JANET TAKES BACK HER APOLOGY
Janet Jackson says that she regrets apologizing for the "wardrobe malfunction" during the Super Bowl halftime show that enraged family organizations, politicians, and TV regulators. "I shouldn't have apologized," she told Genre magazine. "You don't apologize for an accident. It just makes you look guilty." Furthermore, she suggested that the to-do was made over the incident in order to distract the country from President Bush's policies in Iraq. As for the threats of an FCC fine over the incident, she responded, "I think it's all stupid. ... It's all so contradictory. Here you have commercials about Viagra [during the Super Bowl], and all the beer commercials -- they're all very sexual."
OLYMPICS RATINGS REACH NEW HEIGHTS ON SUNDAY
Ninety-five million individual viewers in the U.S. tuned in to at least some part of the TV coverage of the Summer Olympics on Sunday, another record for a non-U.S. Olympics. In primetime Sunday night, NBC once again pulled in an audience larger than that of all the other networks combined as it averaged a 15.5 rating and a 27 share. That figure is slightly less than the 15.8/28 it has averaged over ten days. According to Nielsen Research this year's Games have been seen by 185 million thus far, 9 percent more than tuned in for the Sydney Olympics four years ago during the same period.

Collection entries
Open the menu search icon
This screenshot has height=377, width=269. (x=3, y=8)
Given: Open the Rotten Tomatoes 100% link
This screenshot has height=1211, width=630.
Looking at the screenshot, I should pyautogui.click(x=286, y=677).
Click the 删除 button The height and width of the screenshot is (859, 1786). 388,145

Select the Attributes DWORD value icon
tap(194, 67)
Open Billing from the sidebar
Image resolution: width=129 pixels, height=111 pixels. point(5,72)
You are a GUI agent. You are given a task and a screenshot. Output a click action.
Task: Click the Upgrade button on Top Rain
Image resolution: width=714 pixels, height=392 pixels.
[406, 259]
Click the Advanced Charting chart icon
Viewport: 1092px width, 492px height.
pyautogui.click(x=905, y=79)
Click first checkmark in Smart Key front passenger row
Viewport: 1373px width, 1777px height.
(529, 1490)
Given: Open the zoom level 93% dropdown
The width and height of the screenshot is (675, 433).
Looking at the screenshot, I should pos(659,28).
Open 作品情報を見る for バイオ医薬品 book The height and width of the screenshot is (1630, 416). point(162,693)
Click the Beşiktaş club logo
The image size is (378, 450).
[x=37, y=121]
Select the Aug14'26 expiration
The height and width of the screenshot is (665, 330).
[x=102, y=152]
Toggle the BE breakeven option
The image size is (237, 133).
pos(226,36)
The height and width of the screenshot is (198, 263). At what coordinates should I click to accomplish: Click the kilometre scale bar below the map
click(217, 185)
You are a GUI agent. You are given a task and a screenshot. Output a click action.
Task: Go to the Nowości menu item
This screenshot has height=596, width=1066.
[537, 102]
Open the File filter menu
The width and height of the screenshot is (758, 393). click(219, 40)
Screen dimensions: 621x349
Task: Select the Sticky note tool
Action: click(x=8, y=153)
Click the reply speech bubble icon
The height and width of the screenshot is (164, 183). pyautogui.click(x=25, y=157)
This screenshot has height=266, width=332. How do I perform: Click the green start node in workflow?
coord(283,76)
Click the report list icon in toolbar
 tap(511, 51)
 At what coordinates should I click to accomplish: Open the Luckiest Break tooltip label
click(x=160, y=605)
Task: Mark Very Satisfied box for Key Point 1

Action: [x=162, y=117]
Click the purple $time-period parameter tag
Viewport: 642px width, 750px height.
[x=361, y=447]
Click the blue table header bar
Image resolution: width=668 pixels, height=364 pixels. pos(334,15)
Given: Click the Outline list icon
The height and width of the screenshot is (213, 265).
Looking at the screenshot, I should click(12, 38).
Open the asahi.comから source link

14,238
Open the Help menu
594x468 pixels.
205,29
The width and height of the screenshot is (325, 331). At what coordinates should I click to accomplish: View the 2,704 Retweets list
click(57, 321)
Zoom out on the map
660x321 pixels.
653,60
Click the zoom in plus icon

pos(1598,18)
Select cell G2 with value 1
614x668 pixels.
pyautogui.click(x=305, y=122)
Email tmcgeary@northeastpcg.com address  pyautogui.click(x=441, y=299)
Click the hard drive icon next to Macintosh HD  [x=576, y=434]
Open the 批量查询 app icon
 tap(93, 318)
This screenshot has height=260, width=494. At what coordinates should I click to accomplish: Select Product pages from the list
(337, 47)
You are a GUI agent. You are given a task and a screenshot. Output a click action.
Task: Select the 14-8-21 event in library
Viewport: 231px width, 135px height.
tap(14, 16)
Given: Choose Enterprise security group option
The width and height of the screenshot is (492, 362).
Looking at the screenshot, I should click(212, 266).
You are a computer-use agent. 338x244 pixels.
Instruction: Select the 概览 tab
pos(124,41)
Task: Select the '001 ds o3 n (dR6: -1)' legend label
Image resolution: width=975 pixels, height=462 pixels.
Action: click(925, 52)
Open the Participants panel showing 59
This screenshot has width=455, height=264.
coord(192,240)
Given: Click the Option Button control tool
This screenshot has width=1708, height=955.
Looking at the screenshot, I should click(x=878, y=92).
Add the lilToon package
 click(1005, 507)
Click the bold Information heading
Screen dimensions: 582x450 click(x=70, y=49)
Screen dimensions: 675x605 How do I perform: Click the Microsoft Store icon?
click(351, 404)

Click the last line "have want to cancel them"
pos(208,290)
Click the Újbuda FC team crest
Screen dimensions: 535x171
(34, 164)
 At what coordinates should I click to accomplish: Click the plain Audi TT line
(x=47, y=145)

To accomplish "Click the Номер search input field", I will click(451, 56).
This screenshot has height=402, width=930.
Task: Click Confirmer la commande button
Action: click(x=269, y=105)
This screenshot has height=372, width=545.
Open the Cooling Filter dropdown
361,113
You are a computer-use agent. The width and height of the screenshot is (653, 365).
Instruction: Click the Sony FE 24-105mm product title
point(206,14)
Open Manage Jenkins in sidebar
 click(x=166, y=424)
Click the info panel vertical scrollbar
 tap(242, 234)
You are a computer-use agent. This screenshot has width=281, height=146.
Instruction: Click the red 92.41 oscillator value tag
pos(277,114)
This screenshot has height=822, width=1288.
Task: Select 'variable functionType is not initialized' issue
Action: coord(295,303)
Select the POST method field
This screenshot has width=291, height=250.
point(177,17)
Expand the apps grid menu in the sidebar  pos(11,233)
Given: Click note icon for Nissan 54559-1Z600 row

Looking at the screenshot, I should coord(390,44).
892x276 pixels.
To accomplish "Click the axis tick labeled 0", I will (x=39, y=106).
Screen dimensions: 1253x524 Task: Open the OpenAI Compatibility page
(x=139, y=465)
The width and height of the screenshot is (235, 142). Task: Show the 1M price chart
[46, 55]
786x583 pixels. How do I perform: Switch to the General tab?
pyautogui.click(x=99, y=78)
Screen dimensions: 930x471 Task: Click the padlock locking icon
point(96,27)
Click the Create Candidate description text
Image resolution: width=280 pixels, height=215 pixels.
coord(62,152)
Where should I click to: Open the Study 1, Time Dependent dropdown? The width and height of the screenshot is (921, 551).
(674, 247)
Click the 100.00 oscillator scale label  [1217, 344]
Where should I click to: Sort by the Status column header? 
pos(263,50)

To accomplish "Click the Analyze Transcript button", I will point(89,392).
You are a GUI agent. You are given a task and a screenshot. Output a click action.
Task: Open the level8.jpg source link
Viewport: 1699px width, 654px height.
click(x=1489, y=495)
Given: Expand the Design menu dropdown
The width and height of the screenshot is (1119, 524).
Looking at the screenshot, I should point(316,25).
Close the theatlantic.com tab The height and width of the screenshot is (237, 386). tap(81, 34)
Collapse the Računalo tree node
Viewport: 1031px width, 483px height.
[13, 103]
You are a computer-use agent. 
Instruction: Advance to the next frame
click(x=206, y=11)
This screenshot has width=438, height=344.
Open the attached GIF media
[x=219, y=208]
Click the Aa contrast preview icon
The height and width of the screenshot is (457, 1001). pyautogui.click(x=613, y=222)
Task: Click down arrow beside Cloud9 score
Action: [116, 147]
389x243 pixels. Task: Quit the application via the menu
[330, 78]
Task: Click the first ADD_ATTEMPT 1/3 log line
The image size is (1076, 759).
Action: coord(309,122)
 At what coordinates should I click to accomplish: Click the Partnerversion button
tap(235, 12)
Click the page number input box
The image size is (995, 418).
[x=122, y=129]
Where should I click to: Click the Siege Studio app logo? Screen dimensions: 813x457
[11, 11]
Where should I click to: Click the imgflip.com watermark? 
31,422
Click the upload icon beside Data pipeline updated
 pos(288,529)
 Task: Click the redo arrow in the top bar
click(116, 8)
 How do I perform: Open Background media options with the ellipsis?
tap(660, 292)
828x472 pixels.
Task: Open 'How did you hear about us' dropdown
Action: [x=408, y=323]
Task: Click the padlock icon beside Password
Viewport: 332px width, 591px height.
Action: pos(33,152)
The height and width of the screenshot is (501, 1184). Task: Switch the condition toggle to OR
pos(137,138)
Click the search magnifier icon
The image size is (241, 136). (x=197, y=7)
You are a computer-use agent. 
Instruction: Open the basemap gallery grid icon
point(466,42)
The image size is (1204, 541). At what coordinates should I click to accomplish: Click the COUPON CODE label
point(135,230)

▶ _Task to carry out_:
From the news briefs above, extract the stretch from "OLYMPICS RATINGS REACH" through "the same period." word for word.

▶ _Task output_:
OLYMPICS RATINGS REACH NEW HEIGHTS ON SUNDAY
Ninety-five million individual viewers in the U.S. tuned in to at least some part of the TV coverage of the Summer Olympics on Sunday, another record for a non-U.S. Olympics. In primetime Sunday night, NBC once again pulled in an audience larger than that of all the other networks combined as it averaged a 15.5 rating and a 27 share. That figure is slightly less than the 15.8/28 it has averaged over ten days. According to Nielsen Research this year's Games have been seen by 185 million thus far, 9 percent more than tuned in for the Sydney Olympics four years ago during the same period.